# SIT742: Modern Data Science 
**(Module 04: Data Visualization)**


---
- Materials in this module include resources collected from various open-source online repositories.
- You are free to use, change and distribute this package.
- If you found any issue/bug for this document, please submit an issue at [tulip-lab/sit742](https://github.com/tulip-lab/sit742/issues)

Prepared by **SIT742 Teaching Team**

---


## Session 4B - Matplotlib (Optional)

`matplotlib` is probably the single most used Python package for 2D-graphics. It provides both a very quick way to visualize data from Python and publication-quality figures in many formats.
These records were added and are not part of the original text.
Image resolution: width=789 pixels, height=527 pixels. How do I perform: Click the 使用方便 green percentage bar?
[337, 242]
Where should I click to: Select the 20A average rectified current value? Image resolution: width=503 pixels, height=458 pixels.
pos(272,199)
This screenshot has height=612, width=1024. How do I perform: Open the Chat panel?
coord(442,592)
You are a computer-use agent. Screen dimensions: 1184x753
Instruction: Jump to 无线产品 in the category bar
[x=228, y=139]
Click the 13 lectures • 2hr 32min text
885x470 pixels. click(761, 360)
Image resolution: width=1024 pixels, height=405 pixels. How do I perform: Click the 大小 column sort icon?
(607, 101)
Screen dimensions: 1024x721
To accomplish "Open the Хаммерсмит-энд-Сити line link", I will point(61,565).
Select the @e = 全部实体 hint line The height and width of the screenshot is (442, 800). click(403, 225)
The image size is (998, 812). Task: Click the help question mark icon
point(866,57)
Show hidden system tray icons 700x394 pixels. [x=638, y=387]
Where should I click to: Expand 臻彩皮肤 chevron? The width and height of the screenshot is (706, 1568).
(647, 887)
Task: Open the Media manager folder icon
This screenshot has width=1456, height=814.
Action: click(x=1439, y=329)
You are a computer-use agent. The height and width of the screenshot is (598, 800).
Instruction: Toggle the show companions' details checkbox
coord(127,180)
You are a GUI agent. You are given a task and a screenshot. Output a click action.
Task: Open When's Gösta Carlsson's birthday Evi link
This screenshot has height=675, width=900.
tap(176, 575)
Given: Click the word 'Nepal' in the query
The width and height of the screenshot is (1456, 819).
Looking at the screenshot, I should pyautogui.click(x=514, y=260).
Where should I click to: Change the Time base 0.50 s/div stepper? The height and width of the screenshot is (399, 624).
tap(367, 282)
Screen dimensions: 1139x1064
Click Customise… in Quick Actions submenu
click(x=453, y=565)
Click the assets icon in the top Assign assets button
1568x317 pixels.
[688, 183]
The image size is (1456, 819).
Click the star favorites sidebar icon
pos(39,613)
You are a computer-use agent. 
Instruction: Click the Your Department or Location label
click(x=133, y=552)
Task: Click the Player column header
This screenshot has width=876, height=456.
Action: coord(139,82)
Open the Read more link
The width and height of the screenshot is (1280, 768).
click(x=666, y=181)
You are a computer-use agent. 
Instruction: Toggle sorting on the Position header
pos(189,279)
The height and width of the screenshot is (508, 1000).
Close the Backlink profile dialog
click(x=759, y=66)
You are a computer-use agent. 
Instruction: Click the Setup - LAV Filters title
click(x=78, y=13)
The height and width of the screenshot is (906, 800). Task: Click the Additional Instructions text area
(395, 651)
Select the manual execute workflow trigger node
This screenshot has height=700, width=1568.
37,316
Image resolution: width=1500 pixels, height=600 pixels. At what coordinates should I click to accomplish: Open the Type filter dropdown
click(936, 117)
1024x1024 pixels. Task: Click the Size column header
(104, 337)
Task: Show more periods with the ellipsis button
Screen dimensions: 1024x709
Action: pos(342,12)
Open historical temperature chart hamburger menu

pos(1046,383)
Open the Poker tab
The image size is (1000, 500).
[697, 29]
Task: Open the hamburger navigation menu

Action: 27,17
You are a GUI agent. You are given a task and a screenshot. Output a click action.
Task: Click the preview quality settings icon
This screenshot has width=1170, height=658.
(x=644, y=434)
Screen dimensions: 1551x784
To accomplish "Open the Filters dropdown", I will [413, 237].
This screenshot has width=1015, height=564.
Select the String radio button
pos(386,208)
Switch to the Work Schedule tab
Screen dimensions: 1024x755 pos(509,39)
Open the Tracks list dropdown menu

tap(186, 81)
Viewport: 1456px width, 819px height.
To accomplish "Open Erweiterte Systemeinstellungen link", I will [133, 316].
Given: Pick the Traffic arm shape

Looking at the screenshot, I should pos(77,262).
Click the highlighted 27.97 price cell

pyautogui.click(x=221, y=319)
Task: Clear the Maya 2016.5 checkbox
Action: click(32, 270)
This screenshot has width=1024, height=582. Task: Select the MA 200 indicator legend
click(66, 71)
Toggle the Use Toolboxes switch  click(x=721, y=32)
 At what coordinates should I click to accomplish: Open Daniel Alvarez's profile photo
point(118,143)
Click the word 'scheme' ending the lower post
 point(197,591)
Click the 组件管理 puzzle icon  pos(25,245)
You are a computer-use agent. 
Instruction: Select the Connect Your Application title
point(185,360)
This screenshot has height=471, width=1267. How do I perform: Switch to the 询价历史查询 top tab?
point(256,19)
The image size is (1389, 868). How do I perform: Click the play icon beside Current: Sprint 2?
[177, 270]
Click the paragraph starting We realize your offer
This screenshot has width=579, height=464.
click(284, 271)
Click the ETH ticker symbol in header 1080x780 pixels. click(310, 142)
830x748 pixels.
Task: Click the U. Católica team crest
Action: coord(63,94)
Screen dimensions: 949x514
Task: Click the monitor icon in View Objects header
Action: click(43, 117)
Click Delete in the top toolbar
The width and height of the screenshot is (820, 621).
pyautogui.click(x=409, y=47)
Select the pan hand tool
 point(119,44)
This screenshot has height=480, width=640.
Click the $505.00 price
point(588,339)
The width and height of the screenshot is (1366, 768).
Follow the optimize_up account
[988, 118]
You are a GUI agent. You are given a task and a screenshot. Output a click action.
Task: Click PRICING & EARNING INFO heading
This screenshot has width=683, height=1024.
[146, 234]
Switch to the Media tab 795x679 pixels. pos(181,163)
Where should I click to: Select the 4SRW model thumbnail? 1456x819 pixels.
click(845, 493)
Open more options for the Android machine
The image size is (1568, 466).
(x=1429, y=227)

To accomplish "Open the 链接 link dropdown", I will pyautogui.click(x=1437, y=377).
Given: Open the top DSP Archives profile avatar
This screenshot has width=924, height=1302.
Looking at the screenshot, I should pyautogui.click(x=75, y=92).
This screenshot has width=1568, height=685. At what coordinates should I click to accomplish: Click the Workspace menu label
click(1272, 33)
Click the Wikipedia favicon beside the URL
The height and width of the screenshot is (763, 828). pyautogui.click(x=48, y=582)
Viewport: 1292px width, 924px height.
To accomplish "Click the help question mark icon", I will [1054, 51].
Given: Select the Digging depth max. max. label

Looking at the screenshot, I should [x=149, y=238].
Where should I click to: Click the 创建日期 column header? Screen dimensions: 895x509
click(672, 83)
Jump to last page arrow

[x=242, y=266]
We are going to explore `matplotlib` in interactive mode covering most common cases.


In [0]:
%matplotlib inline
# ignore this "magic" command -- it's only necessary to setup this notebook... 

## 1.Introduction to the basics of matplotlib visualizations

Further reading: 

http://matplotlib.org/users/pyplot_tutorial.html

http://www.labri.fr/perso/nrougier/teaching/matplotlib/matplotlib.html

### 1.1.Importing Matplotlib

The popular convention is to import 
the `matplotlib.pyplot` module and alias it to `plt` for easier typing:


In [0]:
import matplotlib.pyplot as plt

### 1.2.Interactively plotting

Note: the following instructions only apply if you are trying things out in ipython -- which you _should_ be doing when trying out matplotlib.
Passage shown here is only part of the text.